I imagine a bigger official announcement is coming soon.
is the ‘addon’ updated already?
EKS addon was released this morning - you still have to enable a setting to turn on the prefixes, and then you have to raise the max pod setting on the nodes
I am fairly confident this does NOT work with pod security groups
2021-07-27
what are good resources to learn kubernetes for beginners?
https://www.youtube.com/watch?v=_YTzuIyBsUg this topic came up last year on office hours hope this helps
2021-07-28
2021-07-29
Hi,
We are using Kubernetes deployed in AWS using Kops, in its own Public VPC. We had 2 requirements.
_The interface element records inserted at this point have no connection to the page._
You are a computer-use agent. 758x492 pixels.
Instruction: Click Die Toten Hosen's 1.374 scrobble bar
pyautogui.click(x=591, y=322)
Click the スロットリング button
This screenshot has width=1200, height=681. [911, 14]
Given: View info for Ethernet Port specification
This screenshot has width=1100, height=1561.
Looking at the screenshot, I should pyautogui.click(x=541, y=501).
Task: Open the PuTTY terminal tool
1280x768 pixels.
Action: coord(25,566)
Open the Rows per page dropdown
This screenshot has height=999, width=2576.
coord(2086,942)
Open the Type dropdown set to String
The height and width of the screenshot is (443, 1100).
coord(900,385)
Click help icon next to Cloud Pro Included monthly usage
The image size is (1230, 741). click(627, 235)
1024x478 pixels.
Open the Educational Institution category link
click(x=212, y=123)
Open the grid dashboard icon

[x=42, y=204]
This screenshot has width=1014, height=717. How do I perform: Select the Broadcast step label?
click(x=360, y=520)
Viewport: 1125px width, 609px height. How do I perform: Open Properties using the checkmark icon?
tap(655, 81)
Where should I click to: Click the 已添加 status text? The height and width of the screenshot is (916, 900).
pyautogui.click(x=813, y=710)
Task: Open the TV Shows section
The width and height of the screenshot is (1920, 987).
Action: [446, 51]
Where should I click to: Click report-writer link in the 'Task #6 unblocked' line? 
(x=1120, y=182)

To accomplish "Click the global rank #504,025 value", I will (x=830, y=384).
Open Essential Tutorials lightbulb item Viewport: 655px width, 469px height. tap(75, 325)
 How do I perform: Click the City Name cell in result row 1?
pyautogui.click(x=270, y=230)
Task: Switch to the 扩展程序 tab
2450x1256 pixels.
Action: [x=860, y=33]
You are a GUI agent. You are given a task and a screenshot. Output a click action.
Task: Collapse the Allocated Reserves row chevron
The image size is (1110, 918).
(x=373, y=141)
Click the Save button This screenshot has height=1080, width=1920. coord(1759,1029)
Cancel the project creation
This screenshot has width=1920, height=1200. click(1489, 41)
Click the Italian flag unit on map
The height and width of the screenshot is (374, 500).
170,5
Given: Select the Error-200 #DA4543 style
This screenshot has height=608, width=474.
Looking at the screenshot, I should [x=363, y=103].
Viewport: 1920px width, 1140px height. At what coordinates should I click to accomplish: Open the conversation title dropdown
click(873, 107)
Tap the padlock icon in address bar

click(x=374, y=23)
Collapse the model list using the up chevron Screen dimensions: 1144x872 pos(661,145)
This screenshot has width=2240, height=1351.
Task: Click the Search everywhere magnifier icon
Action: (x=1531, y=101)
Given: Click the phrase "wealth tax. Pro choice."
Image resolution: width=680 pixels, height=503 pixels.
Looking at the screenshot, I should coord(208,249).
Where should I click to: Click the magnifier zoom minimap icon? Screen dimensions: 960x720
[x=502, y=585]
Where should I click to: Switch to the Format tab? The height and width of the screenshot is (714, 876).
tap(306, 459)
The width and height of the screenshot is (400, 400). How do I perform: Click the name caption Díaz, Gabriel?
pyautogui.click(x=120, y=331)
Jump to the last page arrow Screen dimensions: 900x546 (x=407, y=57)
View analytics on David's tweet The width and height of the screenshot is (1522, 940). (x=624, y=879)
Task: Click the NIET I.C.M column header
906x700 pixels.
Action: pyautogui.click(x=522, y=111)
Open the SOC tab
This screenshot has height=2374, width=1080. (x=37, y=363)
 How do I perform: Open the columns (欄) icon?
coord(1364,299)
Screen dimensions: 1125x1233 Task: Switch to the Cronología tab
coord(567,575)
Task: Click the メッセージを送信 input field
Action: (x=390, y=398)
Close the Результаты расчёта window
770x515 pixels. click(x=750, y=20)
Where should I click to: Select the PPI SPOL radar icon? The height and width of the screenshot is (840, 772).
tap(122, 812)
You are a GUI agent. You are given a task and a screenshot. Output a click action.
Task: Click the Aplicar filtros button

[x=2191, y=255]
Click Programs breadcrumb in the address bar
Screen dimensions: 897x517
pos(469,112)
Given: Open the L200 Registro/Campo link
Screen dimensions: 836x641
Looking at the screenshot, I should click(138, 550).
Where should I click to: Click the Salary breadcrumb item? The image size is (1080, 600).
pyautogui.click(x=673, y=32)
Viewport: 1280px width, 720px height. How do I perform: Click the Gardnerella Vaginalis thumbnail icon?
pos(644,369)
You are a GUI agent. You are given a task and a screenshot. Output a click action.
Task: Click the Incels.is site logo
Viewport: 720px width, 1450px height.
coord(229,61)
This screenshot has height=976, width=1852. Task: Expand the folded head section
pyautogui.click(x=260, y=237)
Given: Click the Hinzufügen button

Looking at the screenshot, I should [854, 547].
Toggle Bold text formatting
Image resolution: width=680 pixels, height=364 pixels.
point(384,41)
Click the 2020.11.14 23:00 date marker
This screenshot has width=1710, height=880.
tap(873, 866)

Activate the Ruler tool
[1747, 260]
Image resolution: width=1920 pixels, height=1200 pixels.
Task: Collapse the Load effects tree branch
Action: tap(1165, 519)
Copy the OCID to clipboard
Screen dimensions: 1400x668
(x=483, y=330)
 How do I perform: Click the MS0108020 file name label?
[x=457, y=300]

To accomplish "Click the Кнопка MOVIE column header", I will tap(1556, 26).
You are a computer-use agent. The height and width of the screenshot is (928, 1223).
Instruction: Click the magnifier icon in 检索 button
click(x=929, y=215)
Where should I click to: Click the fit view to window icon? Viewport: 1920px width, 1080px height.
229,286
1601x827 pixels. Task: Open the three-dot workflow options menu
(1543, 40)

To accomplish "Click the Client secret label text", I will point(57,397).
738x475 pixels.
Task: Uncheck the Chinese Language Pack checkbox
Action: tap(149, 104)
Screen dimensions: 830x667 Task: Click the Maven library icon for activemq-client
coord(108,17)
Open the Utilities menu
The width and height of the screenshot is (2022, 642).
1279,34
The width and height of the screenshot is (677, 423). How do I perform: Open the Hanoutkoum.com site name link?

- Pod inside Kubernetes have to invoke AWS Lambda
- Lambda has to access resources inside Kubernetes
for the 1st requirement we created an inline policy for all nodes to invoke lambda and passed AWS access key and Secret key. inside pod, created a lambda inside same VPC, Pod invoke lambda, it worked fine,
Now, for 2nd requirement is there any way Lambda can access some data inside a pod without any public end-point ? any Kubernetes feature to allow this so communication happens securely?
Thanks in Advance.
Hi Shreyank!
for the 1st requirement we created an inline policy for all nodes to invoke lambda and passed AWS access key and Secret key.
I think that this is not a good practice. You might consider use of K8S Service Accounts with each K8S deployment that has a need to call Lambda APIs or invoke Lambda.
See:
• Configure Service Accounts for Pods
• Managing Service Accounts The IAM Role which will be created for binding with K8S Service-Account then can have enough permissions to invoke Lambda. Then it is just the matter of the applications running on pods using AWS SDK for Lambda or maybe HTTP call libraries (depending on your use-case for Lambda).
Lambda has to access resources inside Kubernetes
What is the need for this? There is so many other options if your workloads are already all in AWS. Have you considered AWS SQS or any of the DBs (DynamoDB, RDS, Aurora) …etc.